» **ACTIVITY**
Print the data that follows exactly.

» **Items from a dataset**
· · · · · · ·

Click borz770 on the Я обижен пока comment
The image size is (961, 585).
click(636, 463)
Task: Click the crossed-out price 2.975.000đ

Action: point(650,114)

· · · · · · ·

» **PROBLEM SOLUTION**
Click borz770 on the Я обижен пока comment
The image size is (961, 585).
click(636, 463)
Task: Click the crossed-out price 2.975.000đ

Action: point(650,114)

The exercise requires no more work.